A companhia registrou lucro antes de despesas financeiras, impostos, depreciação e amortizações (Ebitda, na sigla em inglês) de R$ 1,758 bilhão em 2007, com alta de 6% em relação ao ano anterior. A margem Ebitda passou de 14,1% para 14,3%.
O preço do petróleo, que baliza o valor da principal matéria-prima para produção de resinas plásticas, a nafta, foi o grande vilão do resultado da Braskem no quarto trimestre, quando a empresa, teve lucro líquido de apenas R$ 27 milhões, ante ganho de R$ 79 milhões um ano antes.
"Tivemos quarto trimestre muito atípico, muito forte em volume (de vendas)... Mas todo o impacto no aumento do custo da nafta no segundo semestre ocorreu no (balanço do) quarto trimestre", afirmou o presidente da Braskem, José Carlos Grubisich.
geração de caixa. "A Braskem, ainda que pese o preço do petróleo que saiu de US$ 20 por barril, em 2002, para US$ 100 no terceiro trimestre de 2007, conseguiu melhorar de forma consistente sua geração de caixa nos últimos anos", afirmou ele.
No acumulado de 2007, a petroquímica bateu recorde de produção e vendas de resinas plásticas. Os números incluem os efeitos da aquisição dos ativos petroquímicos do grupo Ipiranga desde janeiro do ano passado.

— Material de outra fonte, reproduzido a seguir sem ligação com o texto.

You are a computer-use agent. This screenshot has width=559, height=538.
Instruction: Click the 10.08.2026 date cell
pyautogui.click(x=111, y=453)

Em comunicado, a Braskem informou que vê crescimento consistente da economia global. "Está claro também que o Brasil encontra-se mais preparado para enfrentar eventual redução no ritmo de crescimento da economia mundial", segundo a companhia.
A empresa espera expansão de 4,5% da economia doméstica e de 10% no mercado interno de resinas. Grubisich afirmou que as vendas da Braskem em janeiro e fevereiro foram fortes. Ele espera "volumes sustentados para todas as resinas no primeiro trimestre, bem alinhados com o desempenho no quarto trimestre".
O presidente da Braskem evitou fazer prognóstico sobre o movimento do preço petróleo no mercado internacional, mas mencionou a visão de analistas de que o barril da commodity caía abaixo dos US$ 90 e fique na "casa dos US$ 80 " ao longo do ano.